» **Quoted passage**:
════════════════════

Wow thanks pulkitpopli2004.....I loved wx7 design but my previous experience with sony was bit poor soo did not recommend it...WX7 may have resolved all the previous issues


----------



## maddy1205 (Oct 28, 2011)

i am currently using IXUS 220...picture quality is good and even in low light mode it delivers  sharp images!!


----------



## pulkitpopli2004 (Oct 28, 2011)

sujoyp said:


> Wow thanks pulkitpopli2004.....I loved wx7 design but my previous experience with sony was bit poor soo did not recommend it...WX7 may have resolved all the previous issues



wht kind of issue?


----------



## sujoyp (Oct 28, 2011)

slow startups, poor pics after ISO400, bad low light pics...even my friends cheaper camera some canon s560 toook better pics then mine

other inconvenience are sony propitiatory jack and memory card


----------



## pulkitpopli2004 (Oct 28, 2011)

sujoyp said:


> slow startups, poor pics after ISO400, bad low light pics...even my friends cheaper camera some canon s560 toook better pics then mine
> 
> other inconvenience are sony propitiatory jack and memory card



which model you were using??

In this WX7.. low light picture are also good.. and i loved the image stabilisation feature in this model.. its very useful to capture moving objects..

but yes you have u live up with its propitiatory jack and memory card


----------



## sujoyp (Oct 29, 2011)

I have SOny T100
*a.img-dpreview.com/news/0702/sony_t100_frontbacksil.jpg


----------

════════════════════

(Records of finding words and elements)
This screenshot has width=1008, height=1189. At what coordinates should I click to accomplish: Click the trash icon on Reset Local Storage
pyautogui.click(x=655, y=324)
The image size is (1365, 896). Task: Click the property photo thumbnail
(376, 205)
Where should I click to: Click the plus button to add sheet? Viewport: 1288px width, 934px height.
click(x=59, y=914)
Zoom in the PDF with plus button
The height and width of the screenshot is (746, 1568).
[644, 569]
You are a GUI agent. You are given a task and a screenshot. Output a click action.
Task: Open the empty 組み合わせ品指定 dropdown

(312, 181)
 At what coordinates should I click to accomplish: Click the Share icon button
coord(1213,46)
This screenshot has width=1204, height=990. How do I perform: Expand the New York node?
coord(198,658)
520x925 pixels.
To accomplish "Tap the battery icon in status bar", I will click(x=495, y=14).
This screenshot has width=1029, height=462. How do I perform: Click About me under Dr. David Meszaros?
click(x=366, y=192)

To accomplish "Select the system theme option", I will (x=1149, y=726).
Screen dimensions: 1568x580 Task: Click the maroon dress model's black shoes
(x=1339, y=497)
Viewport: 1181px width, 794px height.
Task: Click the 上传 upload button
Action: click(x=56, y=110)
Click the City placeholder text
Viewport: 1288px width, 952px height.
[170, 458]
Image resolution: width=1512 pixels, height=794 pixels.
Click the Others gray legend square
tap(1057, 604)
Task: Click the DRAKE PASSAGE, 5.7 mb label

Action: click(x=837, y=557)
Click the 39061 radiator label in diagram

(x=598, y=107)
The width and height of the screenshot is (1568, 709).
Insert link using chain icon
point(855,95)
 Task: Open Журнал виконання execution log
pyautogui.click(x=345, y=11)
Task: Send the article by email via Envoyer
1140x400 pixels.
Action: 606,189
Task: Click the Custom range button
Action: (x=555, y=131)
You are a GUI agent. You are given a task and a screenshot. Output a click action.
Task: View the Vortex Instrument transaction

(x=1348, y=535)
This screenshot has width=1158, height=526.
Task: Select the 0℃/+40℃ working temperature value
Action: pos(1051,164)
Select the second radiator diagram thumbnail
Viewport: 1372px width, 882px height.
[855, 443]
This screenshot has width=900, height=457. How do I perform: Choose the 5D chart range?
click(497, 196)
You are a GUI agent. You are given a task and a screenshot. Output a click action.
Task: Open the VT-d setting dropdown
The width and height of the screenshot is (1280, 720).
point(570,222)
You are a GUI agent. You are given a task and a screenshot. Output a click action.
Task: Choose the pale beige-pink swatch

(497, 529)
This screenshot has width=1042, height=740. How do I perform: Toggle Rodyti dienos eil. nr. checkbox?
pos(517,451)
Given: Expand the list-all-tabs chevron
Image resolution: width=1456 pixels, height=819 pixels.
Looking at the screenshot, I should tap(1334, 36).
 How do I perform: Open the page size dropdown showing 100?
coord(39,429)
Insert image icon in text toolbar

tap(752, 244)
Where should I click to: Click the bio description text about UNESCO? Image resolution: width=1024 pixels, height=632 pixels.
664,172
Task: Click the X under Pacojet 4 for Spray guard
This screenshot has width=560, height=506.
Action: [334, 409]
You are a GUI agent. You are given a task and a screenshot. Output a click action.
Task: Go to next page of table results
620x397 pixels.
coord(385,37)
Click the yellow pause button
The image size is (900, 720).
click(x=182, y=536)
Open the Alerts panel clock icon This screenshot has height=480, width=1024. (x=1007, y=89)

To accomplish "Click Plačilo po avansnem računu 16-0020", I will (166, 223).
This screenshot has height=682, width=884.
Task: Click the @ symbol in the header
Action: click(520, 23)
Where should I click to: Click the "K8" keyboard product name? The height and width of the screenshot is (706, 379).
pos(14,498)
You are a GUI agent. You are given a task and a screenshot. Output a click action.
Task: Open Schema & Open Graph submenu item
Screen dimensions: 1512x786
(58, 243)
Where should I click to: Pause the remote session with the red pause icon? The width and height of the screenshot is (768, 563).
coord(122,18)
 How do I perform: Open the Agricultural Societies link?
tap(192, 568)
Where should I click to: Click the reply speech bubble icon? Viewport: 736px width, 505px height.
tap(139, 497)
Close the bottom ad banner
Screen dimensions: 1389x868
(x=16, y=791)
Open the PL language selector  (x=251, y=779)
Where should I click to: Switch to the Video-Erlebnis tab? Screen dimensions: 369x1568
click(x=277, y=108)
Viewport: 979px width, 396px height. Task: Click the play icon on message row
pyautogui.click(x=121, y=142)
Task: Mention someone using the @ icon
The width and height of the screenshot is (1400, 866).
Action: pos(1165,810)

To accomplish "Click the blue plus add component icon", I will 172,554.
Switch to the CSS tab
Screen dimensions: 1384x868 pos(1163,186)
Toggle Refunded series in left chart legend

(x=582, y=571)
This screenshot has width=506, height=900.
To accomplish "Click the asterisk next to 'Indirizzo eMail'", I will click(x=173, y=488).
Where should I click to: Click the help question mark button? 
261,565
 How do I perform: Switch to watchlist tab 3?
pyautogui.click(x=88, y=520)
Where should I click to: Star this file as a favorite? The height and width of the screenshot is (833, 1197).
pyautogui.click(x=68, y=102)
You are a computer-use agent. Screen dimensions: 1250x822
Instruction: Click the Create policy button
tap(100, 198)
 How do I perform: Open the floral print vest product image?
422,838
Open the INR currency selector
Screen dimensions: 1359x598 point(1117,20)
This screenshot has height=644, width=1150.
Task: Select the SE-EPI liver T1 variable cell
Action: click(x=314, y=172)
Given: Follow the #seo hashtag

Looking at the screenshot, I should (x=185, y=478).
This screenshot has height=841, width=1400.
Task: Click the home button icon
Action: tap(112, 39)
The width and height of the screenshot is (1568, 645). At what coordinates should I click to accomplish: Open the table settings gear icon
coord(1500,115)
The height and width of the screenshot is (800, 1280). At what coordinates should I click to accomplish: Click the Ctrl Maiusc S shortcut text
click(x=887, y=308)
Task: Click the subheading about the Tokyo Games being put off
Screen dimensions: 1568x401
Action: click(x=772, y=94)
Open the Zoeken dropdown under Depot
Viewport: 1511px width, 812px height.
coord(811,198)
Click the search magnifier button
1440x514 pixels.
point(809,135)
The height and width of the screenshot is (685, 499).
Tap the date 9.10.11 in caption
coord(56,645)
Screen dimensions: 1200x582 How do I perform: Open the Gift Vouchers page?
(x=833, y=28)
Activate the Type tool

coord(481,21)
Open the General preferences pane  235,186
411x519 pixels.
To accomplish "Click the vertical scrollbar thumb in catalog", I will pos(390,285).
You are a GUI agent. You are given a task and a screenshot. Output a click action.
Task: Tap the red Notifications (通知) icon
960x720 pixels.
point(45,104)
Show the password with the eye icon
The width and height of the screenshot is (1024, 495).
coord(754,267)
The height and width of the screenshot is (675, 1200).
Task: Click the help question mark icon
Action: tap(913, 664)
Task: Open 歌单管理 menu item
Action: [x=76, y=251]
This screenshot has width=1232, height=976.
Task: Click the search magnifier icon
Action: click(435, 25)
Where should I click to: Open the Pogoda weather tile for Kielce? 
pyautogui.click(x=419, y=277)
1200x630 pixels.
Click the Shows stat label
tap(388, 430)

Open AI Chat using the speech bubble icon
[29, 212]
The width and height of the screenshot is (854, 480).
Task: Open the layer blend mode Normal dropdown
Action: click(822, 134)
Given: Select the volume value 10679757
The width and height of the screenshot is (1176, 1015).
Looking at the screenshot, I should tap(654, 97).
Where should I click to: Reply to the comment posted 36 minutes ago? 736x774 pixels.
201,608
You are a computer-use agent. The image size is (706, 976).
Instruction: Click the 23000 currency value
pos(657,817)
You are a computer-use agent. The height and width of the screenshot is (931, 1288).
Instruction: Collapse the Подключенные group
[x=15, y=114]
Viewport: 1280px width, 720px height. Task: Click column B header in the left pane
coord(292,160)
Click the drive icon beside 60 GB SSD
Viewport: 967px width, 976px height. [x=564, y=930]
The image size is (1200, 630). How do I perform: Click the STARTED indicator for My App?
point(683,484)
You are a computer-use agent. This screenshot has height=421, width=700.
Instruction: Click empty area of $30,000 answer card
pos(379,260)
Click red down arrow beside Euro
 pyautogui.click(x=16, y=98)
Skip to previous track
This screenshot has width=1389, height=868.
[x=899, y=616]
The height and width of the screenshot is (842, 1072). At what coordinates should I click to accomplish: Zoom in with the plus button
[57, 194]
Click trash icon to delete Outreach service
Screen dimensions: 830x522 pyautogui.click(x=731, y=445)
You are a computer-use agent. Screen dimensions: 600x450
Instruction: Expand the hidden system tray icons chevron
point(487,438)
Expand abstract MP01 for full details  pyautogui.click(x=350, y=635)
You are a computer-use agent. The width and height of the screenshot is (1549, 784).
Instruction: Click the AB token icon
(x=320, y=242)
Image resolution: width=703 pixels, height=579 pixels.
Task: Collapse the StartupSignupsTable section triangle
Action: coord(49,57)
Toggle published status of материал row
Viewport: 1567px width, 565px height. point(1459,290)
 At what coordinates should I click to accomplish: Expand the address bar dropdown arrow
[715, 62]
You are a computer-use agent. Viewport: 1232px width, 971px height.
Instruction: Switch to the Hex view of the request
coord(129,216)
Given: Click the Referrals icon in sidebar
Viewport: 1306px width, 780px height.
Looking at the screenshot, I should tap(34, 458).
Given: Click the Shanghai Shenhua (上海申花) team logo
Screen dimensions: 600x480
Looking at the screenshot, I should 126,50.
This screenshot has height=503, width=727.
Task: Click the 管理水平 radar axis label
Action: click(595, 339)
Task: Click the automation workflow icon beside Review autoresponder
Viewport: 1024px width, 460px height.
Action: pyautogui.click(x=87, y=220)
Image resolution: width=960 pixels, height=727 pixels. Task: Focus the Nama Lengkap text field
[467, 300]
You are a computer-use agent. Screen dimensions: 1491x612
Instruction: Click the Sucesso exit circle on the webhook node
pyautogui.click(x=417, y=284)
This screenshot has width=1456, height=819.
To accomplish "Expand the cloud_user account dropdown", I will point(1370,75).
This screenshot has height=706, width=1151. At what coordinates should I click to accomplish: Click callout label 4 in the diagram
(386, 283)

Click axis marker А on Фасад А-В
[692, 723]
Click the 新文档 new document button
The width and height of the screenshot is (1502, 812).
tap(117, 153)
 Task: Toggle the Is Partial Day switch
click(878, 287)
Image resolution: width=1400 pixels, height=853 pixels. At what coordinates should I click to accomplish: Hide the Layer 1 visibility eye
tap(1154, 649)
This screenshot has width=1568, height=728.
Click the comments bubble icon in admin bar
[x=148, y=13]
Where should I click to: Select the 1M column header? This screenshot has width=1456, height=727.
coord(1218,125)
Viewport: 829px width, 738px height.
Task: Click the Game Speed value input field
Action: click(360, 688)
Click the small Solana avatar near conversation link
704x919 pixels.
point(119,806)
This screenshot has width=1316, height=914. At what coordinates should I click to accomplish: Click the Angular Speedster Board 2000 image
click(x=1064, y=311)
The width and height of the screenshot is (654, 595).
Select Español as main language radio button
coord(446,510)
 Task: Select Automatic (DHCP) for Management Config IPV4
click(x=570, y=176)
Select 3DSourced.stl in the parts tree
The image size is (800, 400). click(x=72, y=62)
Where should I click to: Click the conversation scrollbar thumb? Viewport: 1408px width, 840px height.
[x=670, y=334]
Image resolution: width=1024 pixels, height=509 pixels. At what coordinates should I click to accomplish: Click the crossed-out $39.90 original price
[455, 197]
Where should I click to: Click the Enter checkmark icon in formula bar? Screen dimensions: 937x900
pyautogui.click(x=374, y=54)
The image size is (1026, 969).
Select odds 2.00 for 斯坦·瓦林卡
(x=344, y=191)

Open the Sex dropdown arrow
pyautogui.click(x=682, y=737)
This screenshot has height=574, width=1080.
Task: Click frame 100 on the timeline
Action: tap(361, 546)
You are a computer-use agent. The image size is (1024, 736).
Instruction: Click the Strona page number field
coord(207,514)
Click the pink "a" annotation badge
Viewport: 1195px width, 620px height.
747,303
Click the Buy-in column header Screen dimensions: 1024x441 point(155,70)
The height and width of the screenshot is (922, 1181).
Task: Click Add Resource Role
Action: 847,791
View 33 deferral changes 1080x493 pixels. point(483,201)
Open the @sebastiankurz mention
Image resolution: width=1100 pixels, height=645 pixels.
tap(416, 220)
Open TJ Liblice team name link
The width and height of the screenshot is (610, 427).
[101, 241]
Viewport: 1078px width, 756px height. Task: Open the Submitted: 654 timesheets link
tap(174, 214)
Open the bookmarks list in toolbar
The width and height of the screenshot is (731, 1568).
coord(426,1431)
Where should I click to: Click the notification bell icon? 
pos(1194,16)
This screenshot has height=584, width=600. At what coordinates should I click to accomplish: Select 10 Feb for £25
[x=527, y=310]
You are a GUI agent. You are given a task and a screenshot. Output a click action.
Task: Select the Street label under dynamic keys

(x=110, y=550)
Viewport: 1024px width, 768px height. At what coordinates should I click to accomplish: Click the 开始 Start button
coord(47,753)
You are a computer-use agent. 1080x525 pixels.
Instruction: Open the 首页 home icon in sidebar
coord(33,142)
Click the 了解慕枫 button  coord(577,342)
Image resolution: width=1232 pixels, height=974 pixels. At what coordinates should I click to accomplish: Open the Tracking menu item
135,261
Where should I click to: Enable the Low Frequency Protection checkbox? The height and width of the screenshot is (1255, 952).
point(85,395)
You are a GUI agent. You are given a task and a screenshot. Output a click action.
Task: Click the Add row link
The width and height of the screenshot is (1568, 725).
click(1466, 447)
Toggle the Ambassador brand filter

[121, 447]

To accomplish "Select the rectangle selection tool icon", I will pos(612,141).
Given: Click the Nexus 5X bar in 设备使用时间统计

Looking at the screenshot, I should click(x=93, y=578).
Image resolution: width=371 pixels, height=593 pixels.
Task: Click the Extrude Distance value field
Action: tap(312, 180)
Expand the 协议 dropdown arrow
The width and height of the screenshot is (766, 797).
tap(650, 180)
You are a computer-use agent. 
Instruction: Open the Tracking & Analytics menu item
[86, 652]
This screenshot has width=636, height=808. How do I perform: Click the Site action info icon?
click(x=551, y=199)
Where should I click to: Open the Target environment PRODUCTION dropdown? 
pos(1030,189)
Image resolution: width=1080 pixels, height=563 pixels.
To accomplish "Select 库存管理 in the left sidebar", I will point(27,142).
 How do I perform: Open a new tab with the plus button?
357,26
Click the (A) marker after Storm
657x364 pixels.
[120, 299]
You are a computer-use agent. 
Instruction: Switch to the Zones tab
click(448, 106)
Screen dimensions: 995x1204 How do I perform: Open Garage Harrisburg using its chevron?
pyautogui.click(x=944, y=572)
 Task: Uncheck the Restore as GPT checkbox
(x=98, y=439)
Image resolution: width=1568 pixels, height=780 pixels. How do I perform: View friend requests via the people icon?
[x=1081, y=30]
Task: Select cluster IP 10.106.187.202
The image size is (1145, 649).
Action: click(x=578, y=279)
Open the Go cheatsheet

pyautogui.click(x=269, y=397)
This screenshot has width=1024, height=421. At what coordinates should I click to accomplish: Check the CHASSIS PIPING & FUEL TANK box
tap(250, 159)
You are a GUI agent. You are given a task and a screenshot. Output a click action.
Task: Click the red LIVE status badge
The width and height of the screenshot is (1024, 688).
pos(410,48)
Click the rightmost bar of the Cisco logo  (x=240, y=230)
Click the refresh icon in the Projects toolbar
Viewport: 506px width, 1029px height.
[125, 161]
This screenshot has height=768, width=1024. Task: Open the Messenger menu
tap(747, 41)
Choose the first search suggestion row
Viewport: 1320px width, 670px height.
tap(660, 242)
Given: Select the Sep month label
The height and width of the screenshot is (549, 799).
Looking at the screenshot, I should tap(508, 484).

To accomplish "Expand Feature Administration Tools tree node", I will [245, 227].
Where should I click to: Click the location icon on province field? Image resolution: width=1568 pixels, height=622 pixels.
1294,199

════════════════════

» **Task instructions**:
Rewrite the camera thread from "which model you" up to and including "capture moving objects..", changing "moving objects" to "moving subjects".

» **Expected output**:
which model you were using??

In this WX7.. low light picture are also good.. and i loved the image stabilisation feature in this model.. its very useful to capture moving subjects..